> DATA FOR THIS TASK
*** Begin section ***

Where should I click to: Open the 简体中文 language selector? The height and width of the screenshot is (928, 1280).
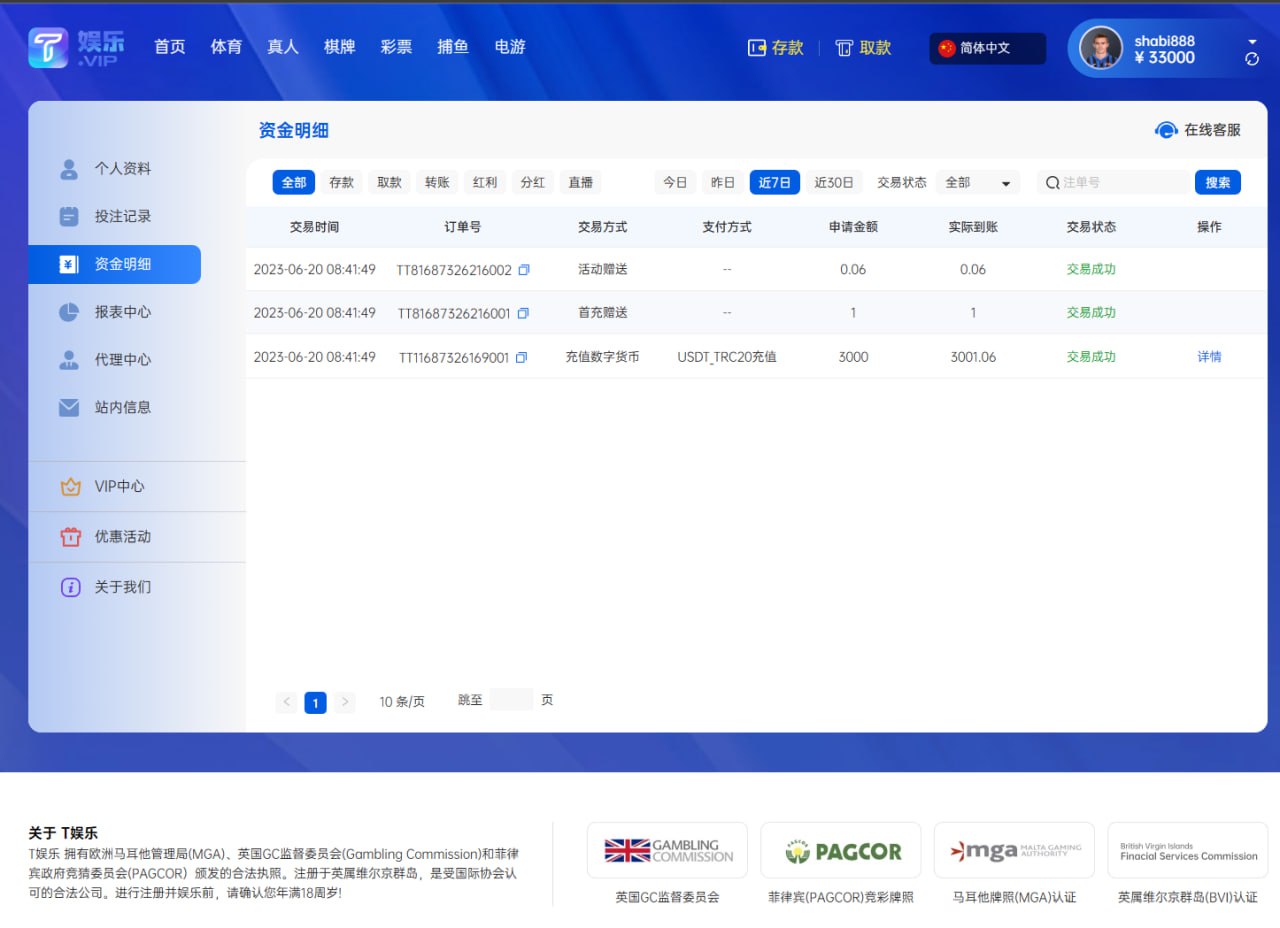tap(987, 47)
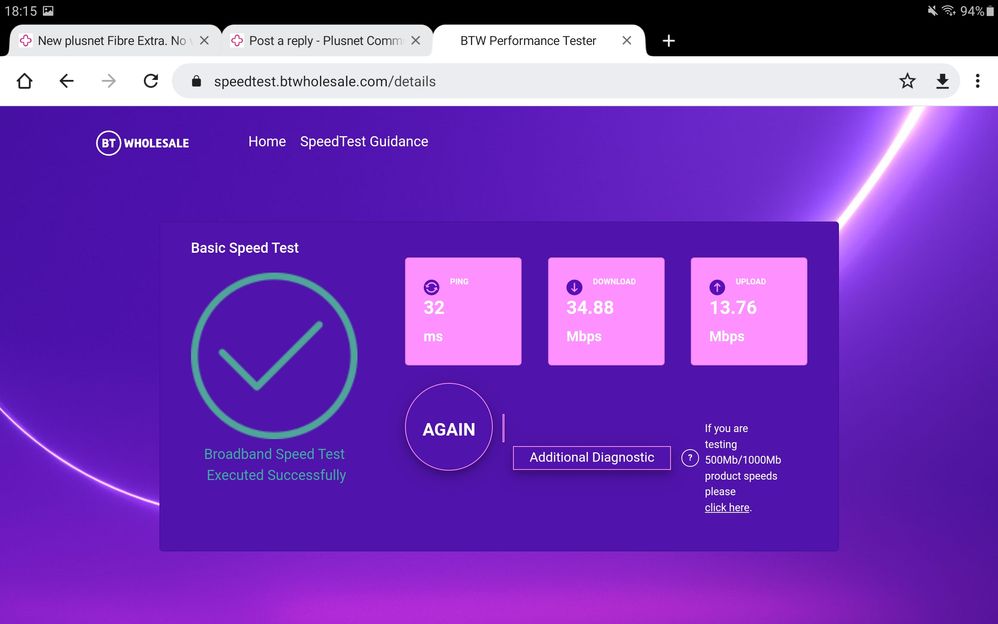998x624 pixels.
Task: Click the Additional Diagnostic button
Action: [591, 457]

*** End section ***

> EXERCISE
For every entry above, please output the text exactly and leave any picture behind.

> SOLUTION TO THE EXERCISE
Where should I click to: Open the 简体中文 language selector? The height and width of the screenshot is (928, 1280).
tap(987, 47)
998x624 pixels.
Task: Click the Additional Diagnostic button
Action: [591, 457]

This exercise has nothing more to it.